Particle contamination of surfaces is a concern in many areas of technology. Two areas where such contamination can be a very significant problem are optics, particularly those with critical optical surfaces, and electronic fabrication. The effect of contaminants on critical optical surfaces (coated or uncoated, dielectric or metal), for example in high power laser optics, can lead to increased optical absorption and a decreased laser damage threshold. Thus, as minute particles contaminate optical surfaces, they can serve as sinks for optical power incident on the optical surfaces and thus produce localized heating and possible damage. High power telescope mirrors, and space optics are other applications which require highly decontaminated critical optical surfaces.

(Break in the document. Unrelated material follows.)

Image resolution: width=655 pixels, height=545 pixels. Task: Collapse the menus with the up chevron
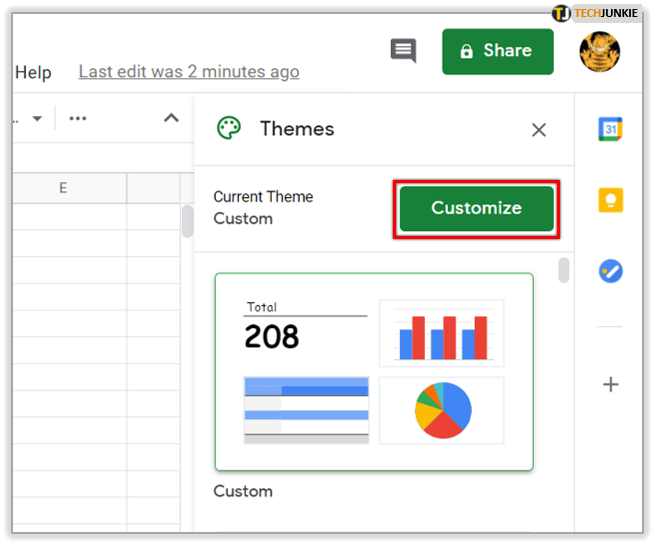(171, 118)
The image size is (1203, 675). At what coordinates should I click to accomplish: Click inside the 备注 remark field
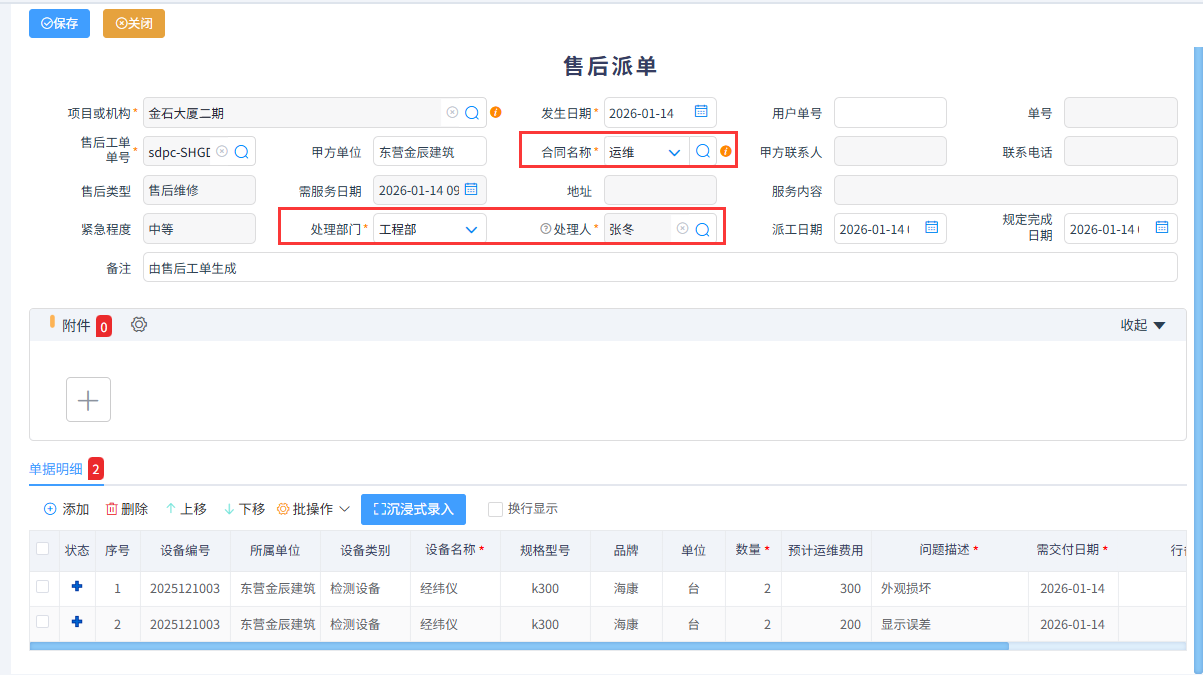[400, 267]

In the electronics industry, particle contamination is an important factor in the manufacture of high density integrated circuits. Even in relatively conventional technology using micron or larger circuit patterns, submicron size particle contamination can be a problem. Today the technology is progressing into the submicron pattern size, and particle contamination is even more of a problem. Contaminant particles larger than roughly 10% of the pattern size can create damage such as pinholes which interfere with fabrication processes (such as etching, deposition and the like) and defects of that size are a sufficiently significant proportion of the overall pattern size to result in rejected devices and reduced yield. As an example, it has been found that the minimum particle size which must be removed in order to achieve adequate yield in one Megabit chip (which has a pattern size of one micron) is about 0.1 microns.
Filtration (of air and liquid), particle detection, and contaminant removal are techniques which are used in current contamination control technology in order to address the problems outlined above. For example, semiconductor fabrication is often conducted in clean rooms in which the air is highly filtered, the rooms are positively pressurized, and the personnel allowed into the room are decontaminated and specially garbed before entry is allowed. In spite of that, the manufactured devices can become contaminated, not only by contaminants carried in the air, but also by contaminants created by the processes used to fabricate the devices. Removal techniques for contaminants should provide sufficient driving force for removal but without destroying the substrate. Moreover, acceptable removal techniques should provide a minimum level of cleanliness in a reliable fashion. As the particle size decreases the particle weight becomes less significant as compared to other adhesive forces binding the particle to the surface which it contaminates. Removal of such small particles can potentially damage the substrate. In general, it has been found that submicron particles are the most difficult to remove. Many of the processes developed to clean integrated circuits, such as ultrasonic agitation, are not effective for micron and submicron particles and indeed, sometimes add contaminants to the substrate.